Oh don't worry the chances of you stumbling across the dark web in every day normal internet usage are very slim... !! You need to have certain types of software and all sorts of knowledege as to how to gain access to them, usually costing money to dodgy websites and sellers..


----------



## CrackerJack (Jan 10, 2020)

hollydolly said:


> Oh don't worry the chances of you stumbling across the dark web in every day normal internet usage are very slim... !! You need to have certain types of software and all sorts of knowledege as to how to gain access to them, usually costing money to dodgy websites and sellers..




 Okay thanks for the heads up


----------



## 911 (Jan 11, 2020)

My homeowners insurance offers an addendum to my policy for fraud protection and identity theft. I have Travelers, but I don’t think they offer it anymore, however, to those of us that had it previously, we were grandfathered and able to keep it. I think we pay $15.00 per year. 
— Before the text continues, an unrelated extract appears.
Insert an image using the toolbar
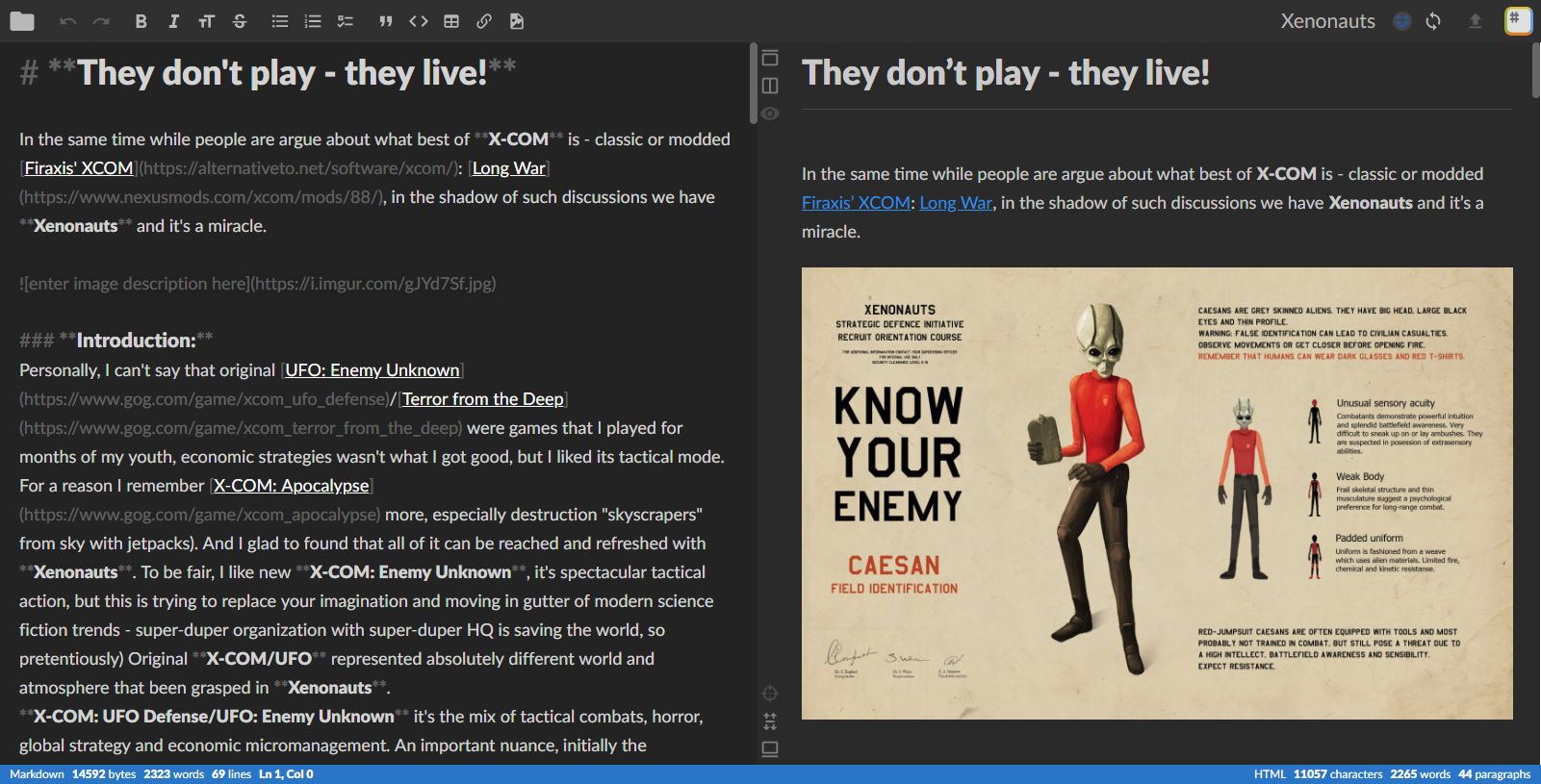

My wife just told me that she thinks Travelers is offering fraud protection again as an addendum to a homeowners policy. Considering the number of people that are being duped for their identity, I suggest that everyone have some type if fraud protection. You wouldn’t believe the crap you will be put through if your identity is stolen or compromised.

My neighbor’s wife had her Identity stolen. What a mess. That was about 3 or so years ago and it still hasn’t been totally rectified.


----------



## Ruthanne (Jan 17, 2020)

@Ronni What is the name of the app you use to do this?


----------



## Ronni (Jan 17, 2020)

Ruthanne said:


> @Ronni What is the name of the app you use to do this?


Credit Karma


----------



## Ruthanne (Jan 17, 2020)

Ronni said:


> Credit Karma


Thank you


----------



## tbeltrans (Jan 21, 2020)

The correct term for the "dark web" is the Tor network.  Somebody somewhere came up with the term "interweb" for "internet" in similar manner.  I prefer to use the correct term, but will use these alternate terms if it means that the person I am communicating with needs that to understand the conversation.

Tor is the encrypted protocol used for communication in that network.  Your communication is always encrypted until/unless you connect from there to a host/server outside the Tor network.  It is ironic that the Tor protocol was developed by the NSA and either released or leaked to the Open Source community.  You can download a Tor browser for free just as easily as you can Firefox or Chrome.  The browser is built on Firefox, so that is its user interface.  Just google for "Tor browser" and you will find many places to download it if you are interested.  I poked around in it a time or two, but don't really feel the need to use it.

Wandering around the Tor network is a bit like wandering around in a dark basement that you have never been in before.  You initially go to one of the "advertised" sites and then simply follow links from one site to another.  There is no concept of a search engine.  Email can be be done from certain sites for that purpose, but both ends of that email disappear when they are accessed, leaving no trace of that communication.  Sites also frequently come and go.

The Tor network is not only used by criminals, but also by those familiar enough with computer technology who do't wish to have their everyday activities tracked as is the case in the network we are using all the time.  If you want some aspect of privacy without resorting to the Tor network, just get a VPN account and your communications will be encrypted from your computer to the VPN server that then connects openly to the internet.  What people will see is not your computer, but the VPN server.

I hope that helps.

Tony


----------